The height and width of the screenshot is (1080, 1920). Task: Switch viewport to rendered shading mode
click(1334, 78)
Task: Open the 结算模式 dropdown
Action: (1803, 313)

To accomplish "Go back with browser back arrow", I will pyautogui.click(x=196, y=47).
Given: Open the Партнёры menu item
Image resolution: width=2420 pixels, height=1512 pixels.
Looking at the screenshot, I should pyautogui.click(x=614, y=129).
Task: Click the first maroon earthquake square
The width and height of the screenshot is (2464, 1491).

------------------------------

__WHAT YOU ARE ASKED TO DO__.
Could you output every entry above exactly as it stands?

__SOLUTION TO THIS TASK__.
The height and width of the screenshot is (1080, 1920). Task: Switch viewport to rendered shading mode
click(1334, 78)
Task: Open the 结算模式 dropdown
Action: (1803, 313)

To accomplish "Go back with browser back arrow", I will pyautogui.click(x=196, y=47).
Given: Open the Партнёры menu item
Image resolution: width=2420 pixels, height=1512 pixels.
Looking at the screenshot, I should pyautogui.click(x=614, y=129).
Task: Click the first maroon earthquake square
The width and height of the screenshot is (2464, 1491).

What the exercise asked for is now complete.